Instructions to follow: Copy out the text lines of the material below exactly as they appear, one per line, and omit the pictures.

Rows:

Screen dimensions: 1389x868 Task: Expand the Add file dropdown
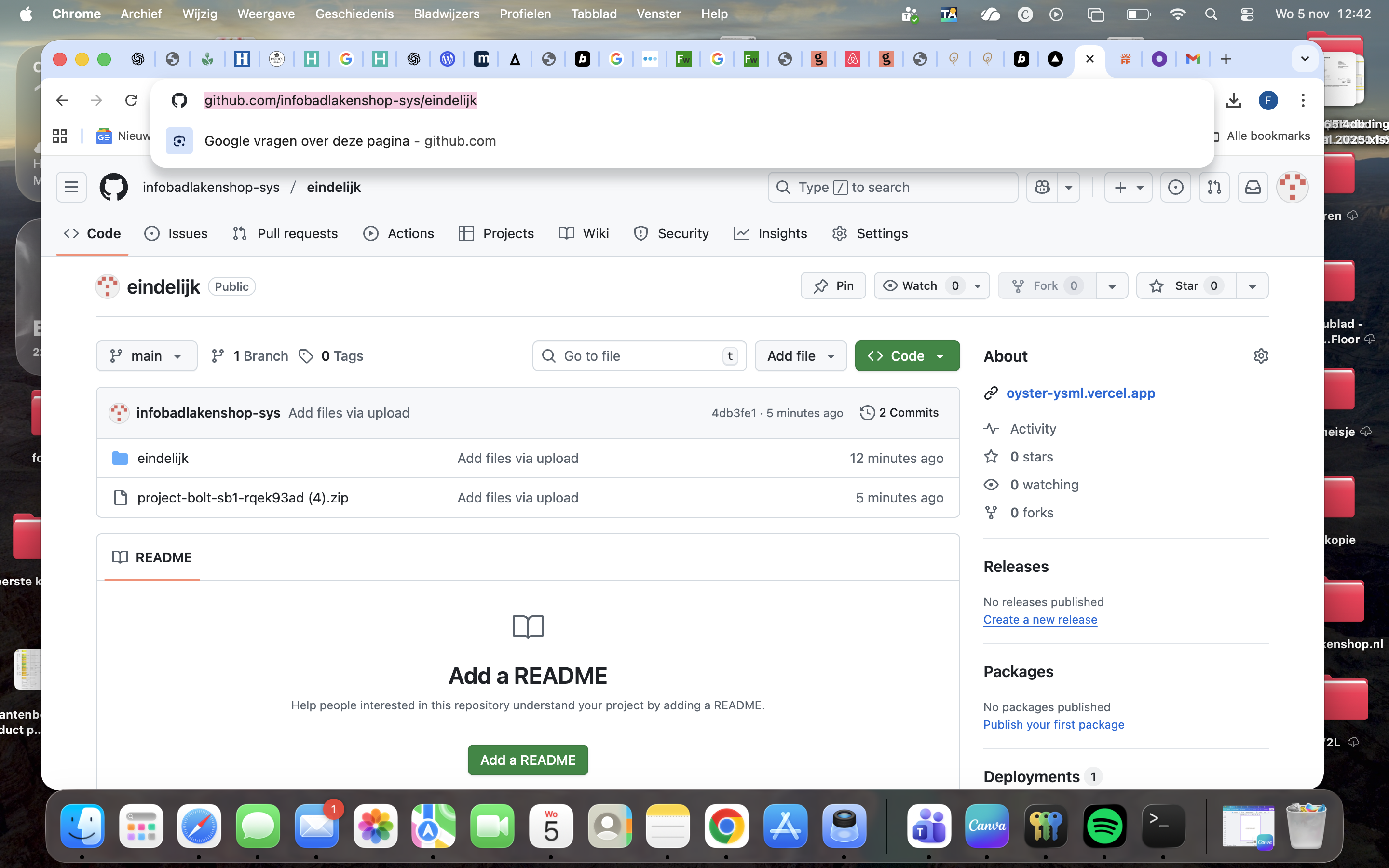point(800,356)
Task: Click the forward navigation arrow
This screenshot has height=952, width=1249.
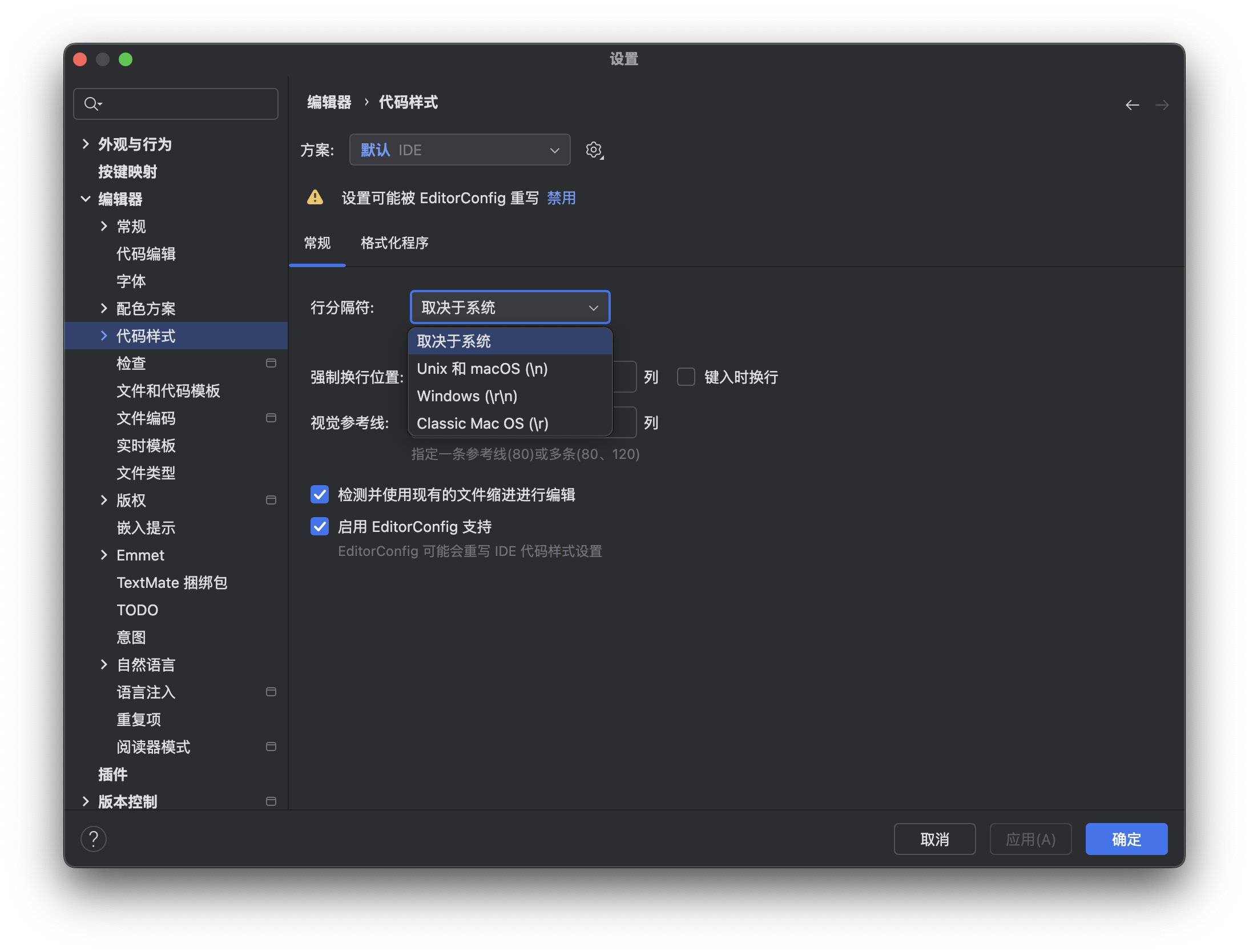Action: 1162,105
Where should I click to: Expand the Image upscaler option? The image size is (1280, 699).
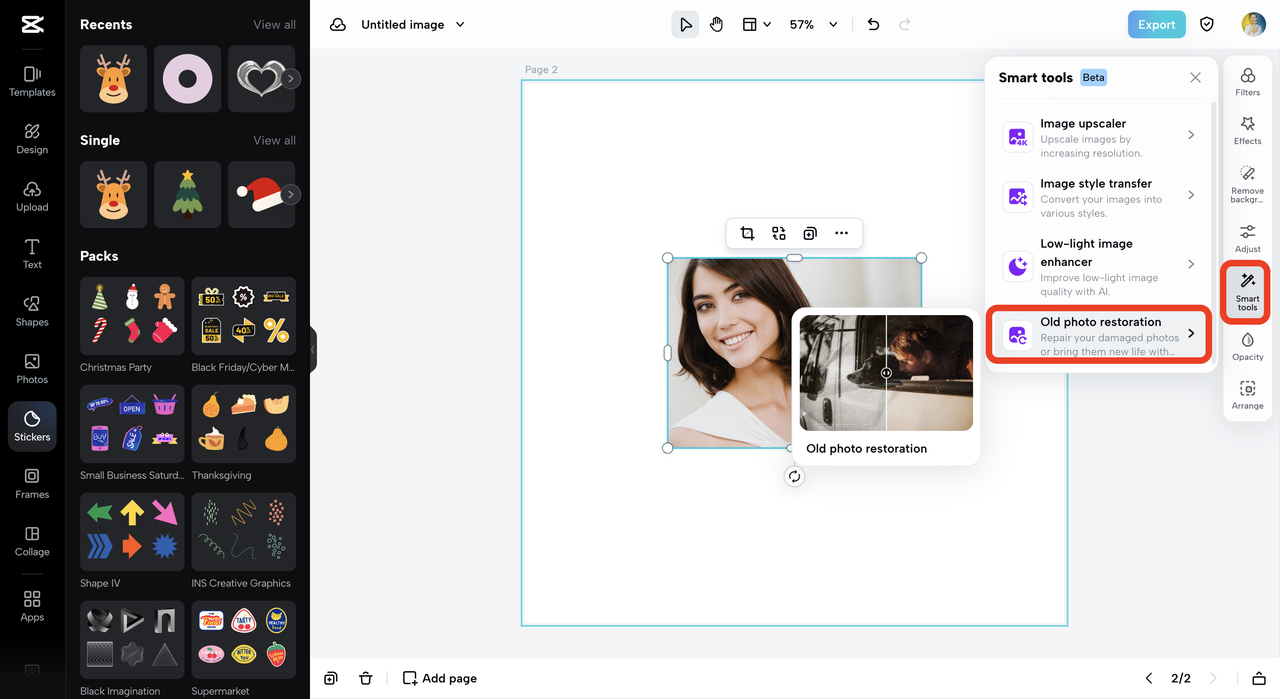[x=1100, y=137]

Response below:
Screen dimensions: 1389x868 Task: Expand the Add file dropdown
point(800,356)
Task: Click the forward navigation arrow
This screenshot has height=952, width=1249.
Action: 1162,105
Where should I click to: Expand the Image upscaler option? The image size is (1280, 699).
[x=1100, y=137]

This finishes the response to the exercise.